§ Texte source
------------------------------------------------------------------------

Le décret N° 84/154 du 7 février 1984173 portant application de la loi N° 21/80 du 10/10/1980 clarifie la position des pouvoirs publics à l’égard des sectes et des autres mouvements religieux. A partir de ce décret, l’Etat ne reconnaît que’ les 7 associations religieuses ci-après : Eglise Catholique, Eglise Evangelique du Congo, Armée du Salut, Eglise du Christ sur la Terre par Simon Kibangou, Tenrikyo, Comité islamique du Congo (Musulman), Mission prophétique Lassy zéphyrin (Art. 1er). Il s’agit essentiellement des religions universalistes et quelques mouvements religieux les plus importants (par le nombre élevé des adeptes, leur anciennété au Congo, le charisme de leur fondateur...). Tandis que les sectes et les autres mouvements religieux récents, qui sont désignés par sectes religieuses par les pouvoirs publics ne sont pas reconnus. Et ce malgré leur existence tolérée. Cet état de fait est explicitement relevé par l’article 4 du même décret qui stipule que ’ Tous groupements de fait, toutes sectes ou associations religieuses exerçant en République Populaire du Congo depuis la promulgation de la Constitution du 8 juillet 1979, doivent cesser leurs activités sous peine de sanctions prévues à l’article 8 de la loi N° 21/80 du 10/10/1980 s’ils ne se sont pas conformés aux dispositions du présent décret deux (2) mois après sa publication ’(p 2). 

Malgré la promulgation de la loi et du décret sus-cités et le constat fait par le 3è Congrès ordinaire du P.C.T (tenu du 27-31 juillet 1984 à Brazzaville) sur la prolifération des sectes religieuses au Congo, aucune sanction n’a été prise contre une secte ou une association religieuse illicitement établie à Brazzaville. Le statu quo a prévalu et a probablement favorisé leur prolifération. ’ La prolifération des sectes religieuses constatée actuellement, analyse le rapport du 3è Congrès ordinaire du P.C.T, constitue en effet un danger pour le Parti lui-même si elle n’est pas maîtrisée à temps. Il n’est pas exclu qu’elle soit une conséquence de l’insuffisance de la lutte idéologique au sein de notre Parti et l’insuffisance des moyens aloués à cette fin ’. (p  155)

Le constat alarmant du 3è congrès du P.C.T sur la prolifération des sectes semble être confirmé par les chiffres donnés en février 1988 par ’le Sécrétariat général à l’administration du territoire au Ministère de l’administration du territoire et du pouvoir populaire. 95 associations considérées comme sectes par les pouvoirs publics’ (J. Tonda, p 74) étaient recensées ou avaient déposé leur demande d’officialisation de leurs activités. Ce chiffre peut refléter la réalité sur le terrain d’autant plus que certaines sectes, installées à Brazzaville et Pointe-Noire par exemple, apparaissent dans la plupart des cas comme des entités dépendant d’une Eglise reconnue par les pouvoirs publics. Ce fut le cas de la secte du Saint-Esprit à Brazzaville qui a toujours revendiqué son appartenance à l’Eglise Evangelique du Congo. D’autres n’ont pas de siège social et utilisent souvent les domiciles de leurs adeptes pour leurs activités ; ou existent comme des groupes de prière. Le phénomène de groupe de prière concerne principalement les Eglises catholique et évangelique et semble occulter l’existence des sectes.

------------------------------------------------------------------------

§ Données présentées
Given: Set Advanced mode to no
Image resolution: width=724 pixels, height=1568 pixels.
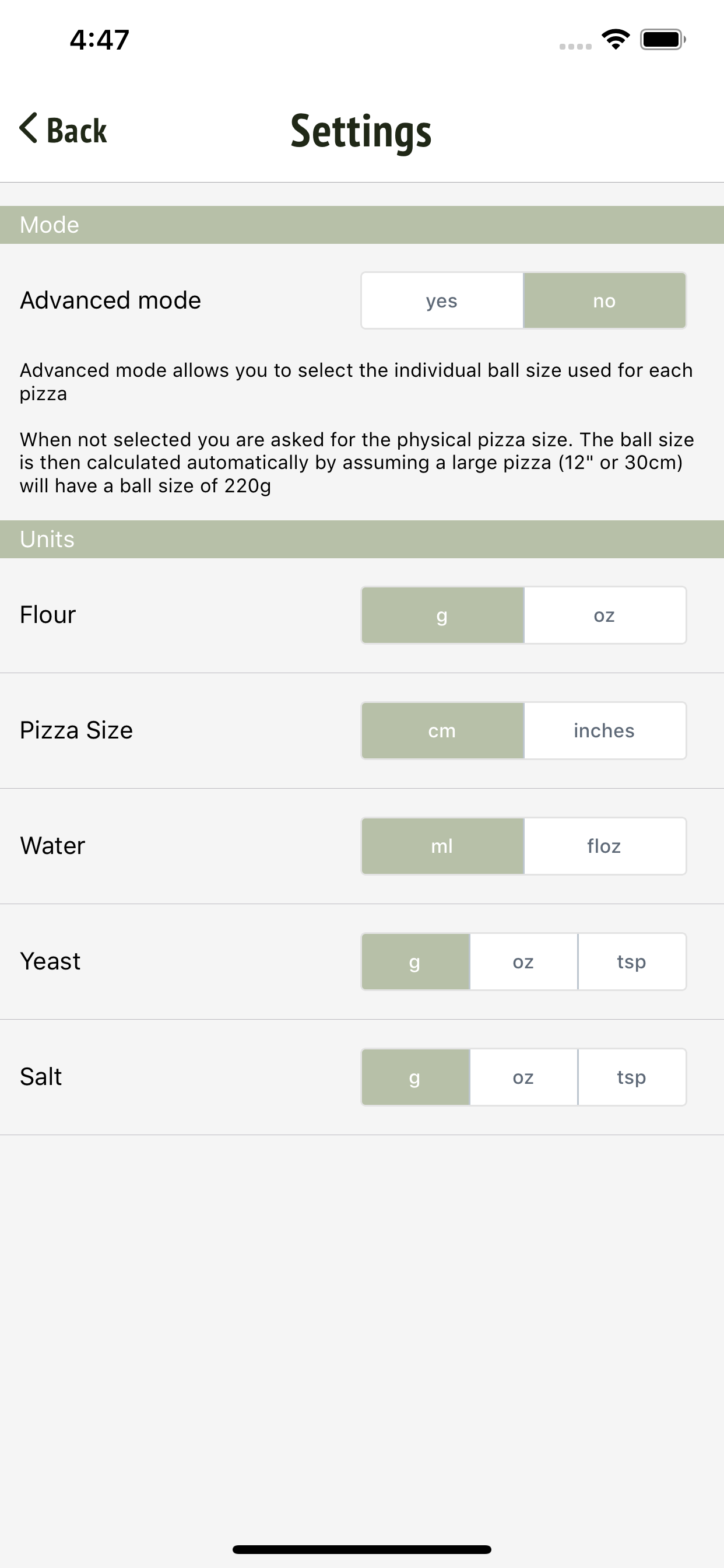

------------------------------------------------------------------------

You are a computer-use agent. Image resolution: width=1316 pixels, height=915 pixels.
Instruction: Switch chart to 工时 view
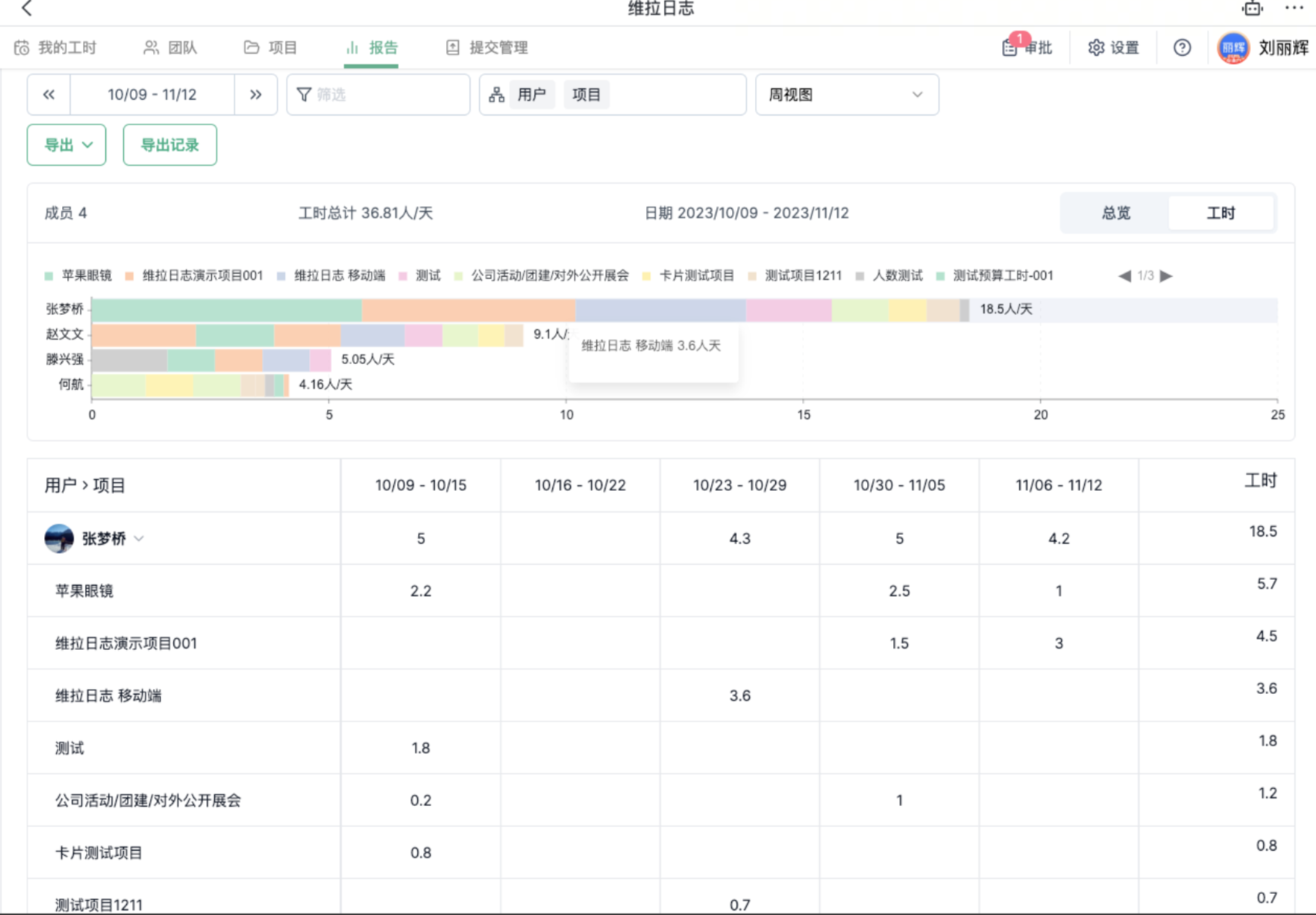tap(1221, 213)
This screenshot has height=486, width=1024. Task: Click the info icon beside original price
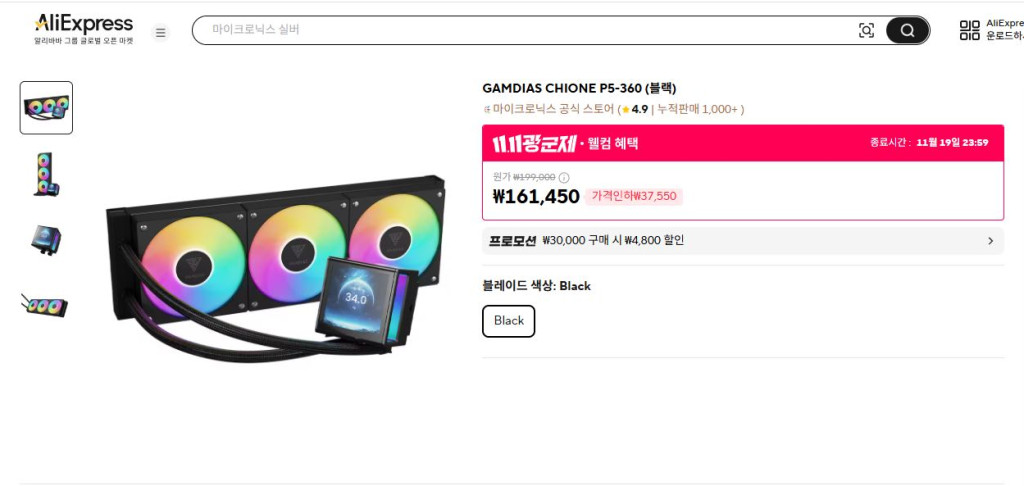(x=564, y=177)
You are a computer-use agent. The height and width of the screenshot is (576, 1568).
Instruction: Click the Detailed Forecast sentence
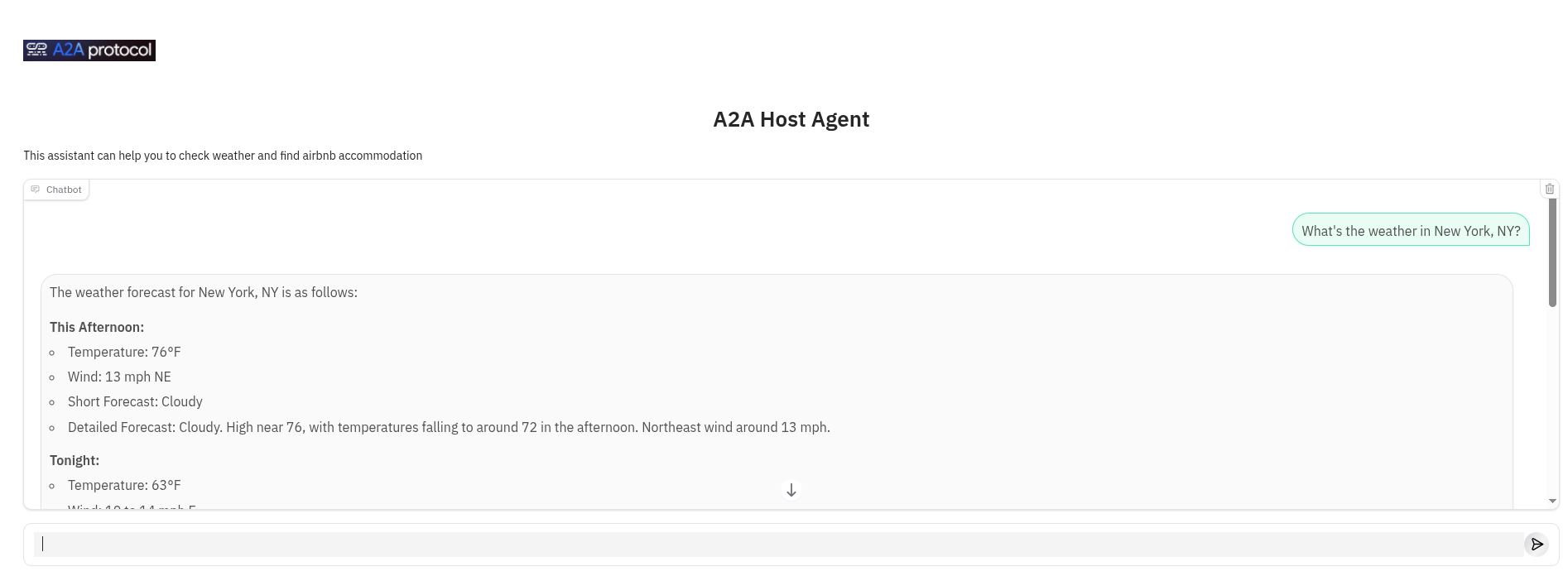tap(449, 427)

------------------------------------------------------------------------

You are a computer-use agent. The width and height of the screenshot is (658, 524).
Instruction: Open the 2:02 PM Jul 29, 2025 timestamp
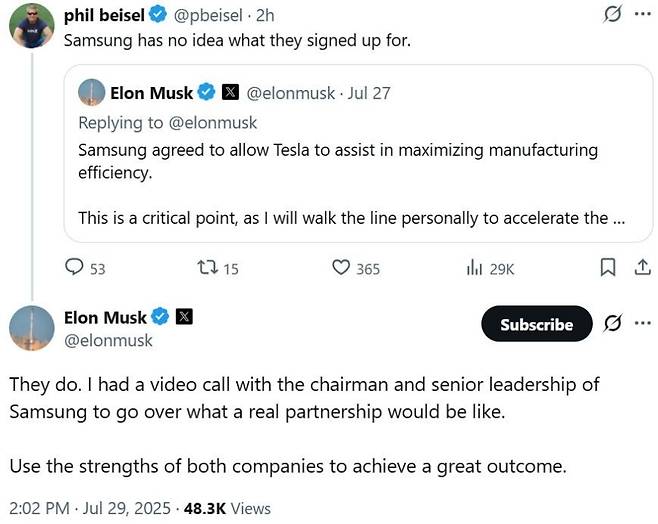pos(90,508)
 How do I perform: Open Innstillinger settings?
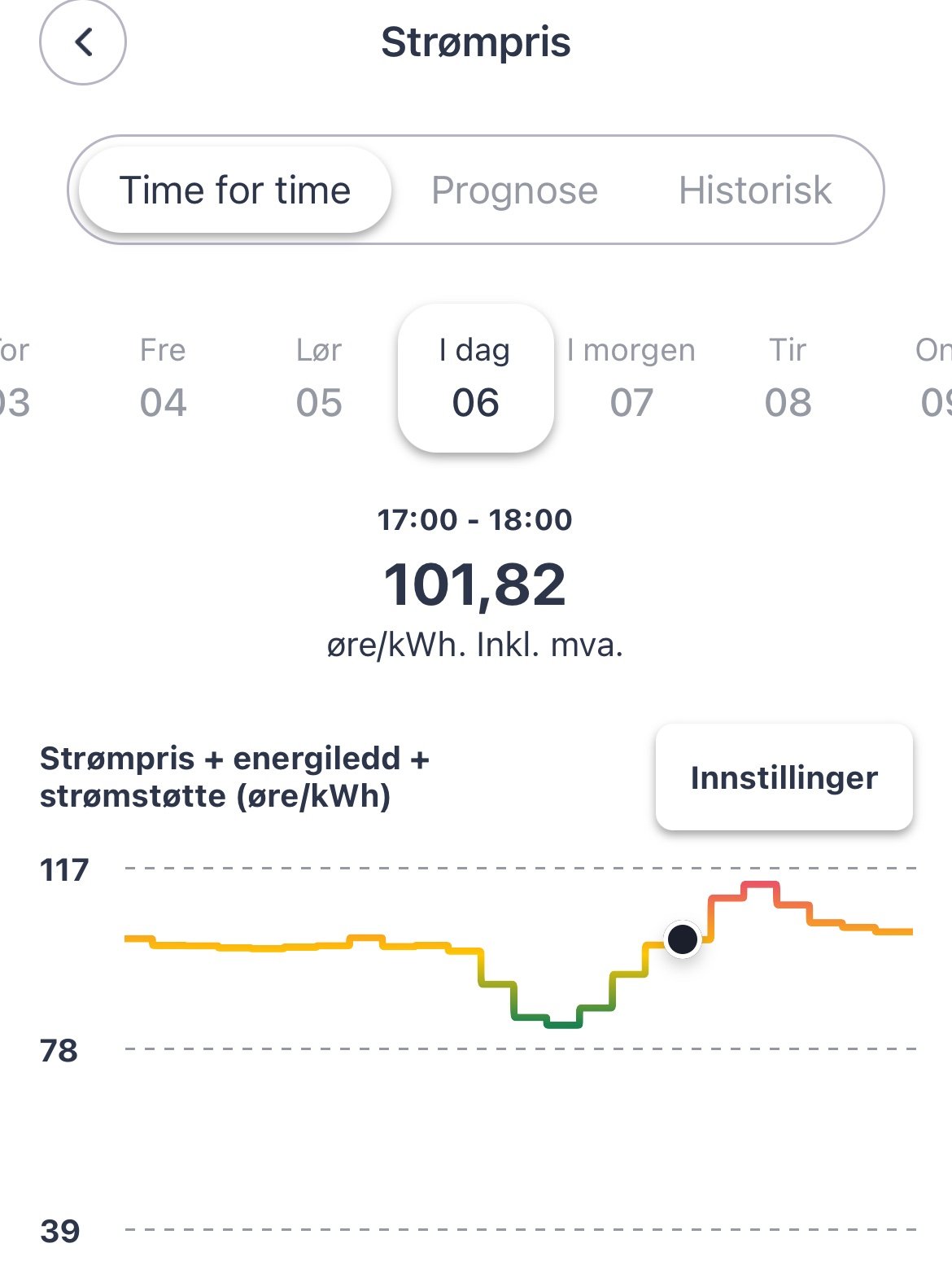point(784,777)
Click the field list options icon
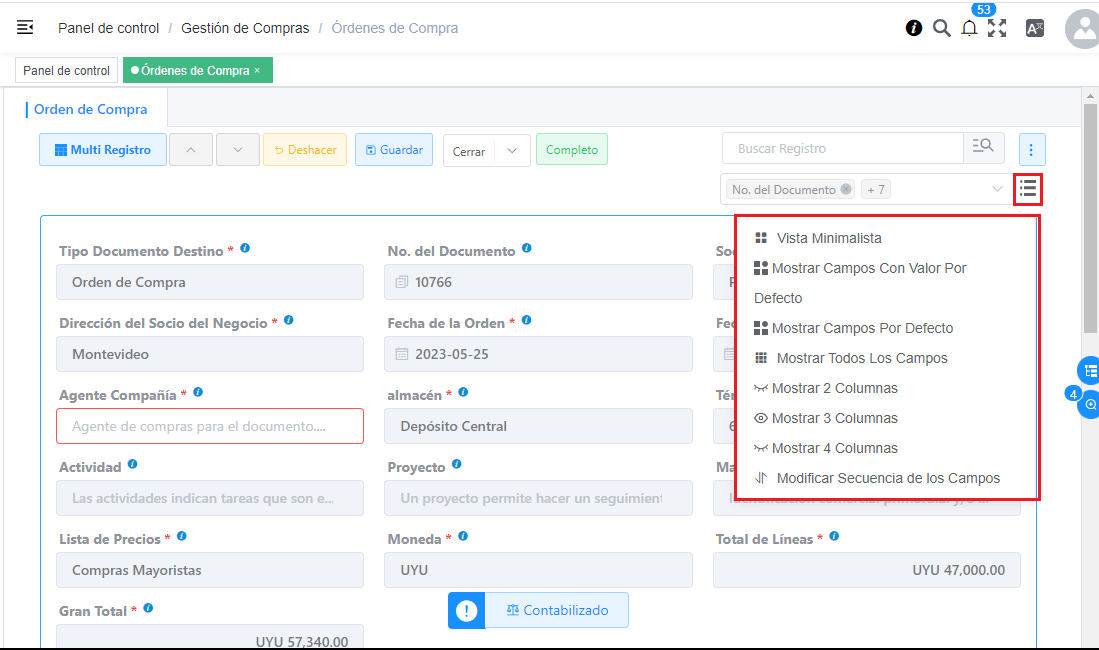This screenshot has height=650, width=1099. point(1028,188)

------------------------------------------------------------------------

§ Consigne
Réécrivez sous forme de liste le paragraphe du texte source qui commence par « Le constat alarmant du 3è congrès ». Conservez-en les faits principaux.

§ Corrigé
- Les chiffres de février 1988 semblent confirmer le constat alarmant du 3e congrès du P.C.T sur la prolifération des sectes. Ils proviennent du Secrétariat général à l'administration du territoire, au Ministère de l'administration du territoire et du pouvoir populaire, et sont cités par J. Tonda.
- À cette date, 95 associations considérées comme sectes par les pouvoirs publics étaient recensées ou avaient déposé une demande d'officialisation de leurs activités.
- Ce chiffre peut refléter la réalité sur le terrain, d'autant plus que certaines sectes, par exemple à Brazzaville et à Pointe-Noire, apparaissent le plus souvent comme des entités dépendant d'une Église reconnue.
- Exemple : la secte du Saint-Esprit, à Brazzaville, a toujours revendiqué son appartenance à l'Église évangélique du Congo.
- D'autres sectes n'ont pas de siège social et utilisent souvent le domicile de leurs adeptes pour leurs activités, ou existent sous forme de groupes de prière.
- Les groupes de prière concernent surtout les Églises catholique et évangélique et semblent occulter l'existence des sectes.